V. i. S. d. P.: Irene Gölz, ver.di Baden-Württemberg/FB 3,
Theodor-Heuss-Str. 2, 70173 Stuttgart
 Der sog. Orientierungswert (die vom Statistischen Bundesamt ermittelte Preissteigerungsrate für Krankenhäuser) darf von den Kassen nur maximal zu einem Drittel
ausgeglichen werden.
 Eine bessere Finanzierung von Extremkostenfällen soll
nicht eingeführt, sondern nur geprüft werden.
 Die doppelte Degression (Mehrleistungen werden sowohl auf Landesebene als auch beim einzelnen Krankenhaus abgezogen) wird - entgegen allen Zusagen - nur zum
Teil abgeschafft. Gleichzeitig wird den Kassen ermöglicht, weitere Abzüge beim Landesbasisfallwert z.B. für
die Produktivitätsentwicklung zu fordern. Zuerst zwingt
die Finanznot zu Sparmaßnehmen und dann dient genau
dies der Rechtfertigung von weiteren Kürzungen.
 DRGs mit „wirtschaftlich begründeten“ Fallzahlsteigerungen sollen gezielt abgesenkt werden.

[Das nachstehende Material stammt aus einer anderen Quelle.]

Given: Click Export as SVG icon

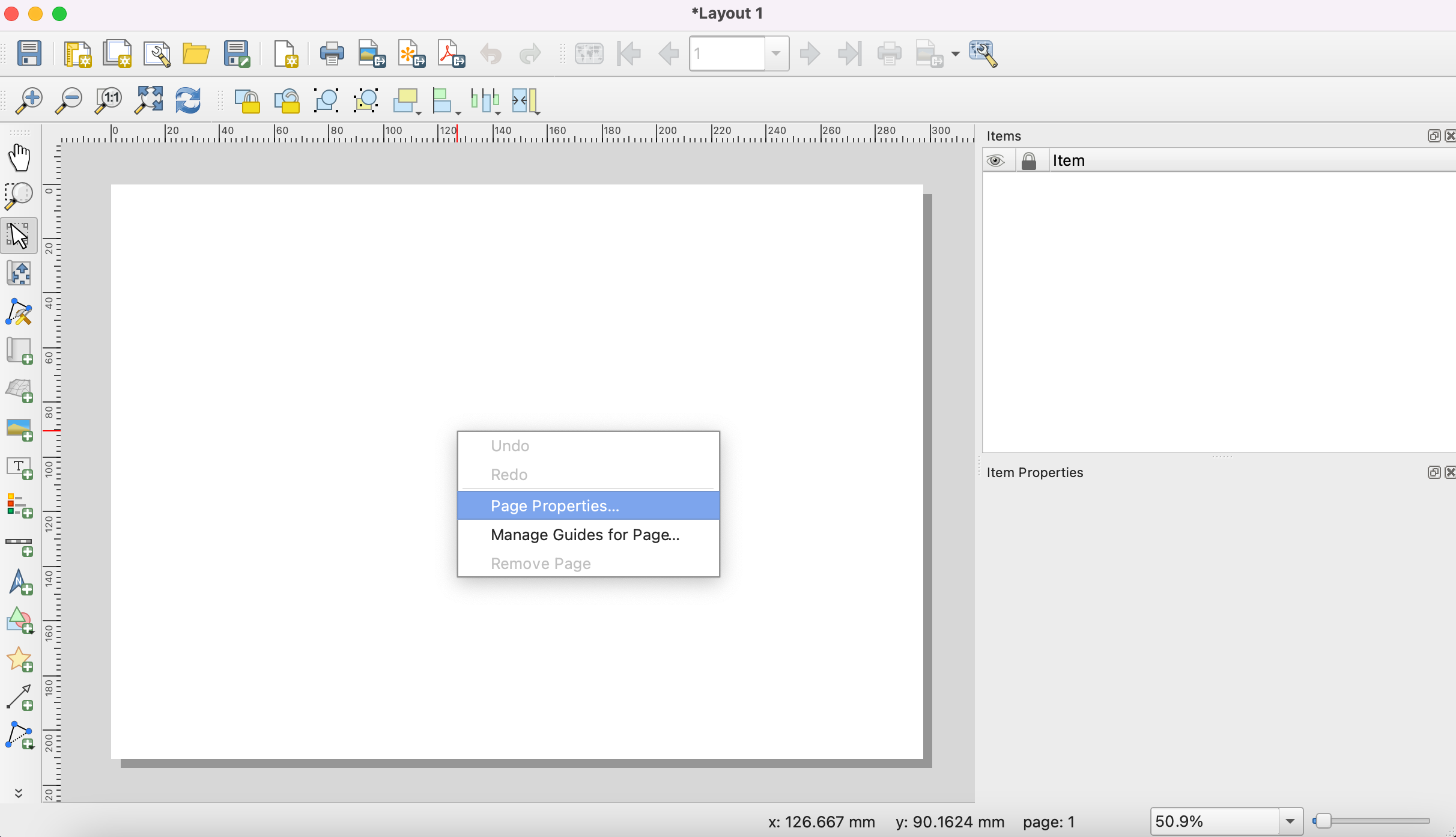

 Statt einer ausreichenden Investitionsfinanzierung (notwendig wären hier nach eigener Berechnung der Bundesregierung 6 Mrd. Euro pro Jahr, die Länder geben
aber nur 2,8 Mrd. Euro) wird einmalig maximal
1 Milliarde zur Verfügung gestellt. Diese Gelder dürfen
aber nicht für „normale“ Investitionen verwendet werden, sondern nur für Investitionen, die zu einem Abbau
von Krankenhausbetten und Strukturveränderungen
führen. Zusätzlich wird den Kassen bei der Verwendung
der Mittel ein Vetorecht eingeräumt.
 Die Einführung der DRG in der Psychiatrie (PEPP) wird entgegen den Vereinbarungen im Koalitionsvertrag nicht noch einmal überprüft, sondern weiter vorangetrieben.
BIV und ver.di sprechen sich klar dagegen aus, dass das Gesetz verabschiedet wird. Eine erste Welle von Protestaktionen („162.000 für 162.000“) hat schon stattgefunden. Bei
der Konferenz der Gesundheitsminister der Länder in Bad
Dürkheim haben wir für eine gesetzliche Personalbemessung demonstriert und eine Erklärung übergeben.
Unsere Ablehnung zeigt Wirkung. Die Sozialministerin von
Baden-Württemberg hat den Gesetzentwurf abgelehnt.
Auch die Deutsche Krankenhausgesellschaft wendet sich
ebenfalls vehement dagegen und ist zu gemeinsamen Aktionen bereit.
Die weitere Behandlung des Gesetzentwurfes im Bundestag und Bundesrat ist nach der Sommerpause geplant.
Wir alle müssen dafür sorgen, dass die Bundesregierung
mit diesem Gesetzentwurf nicht durchkommt. Dazu wird
es ab September weitere ver.di-Aktionen geben, z.T. gemeinsam mit den Krankenhausträgern und weiteren Verbänden.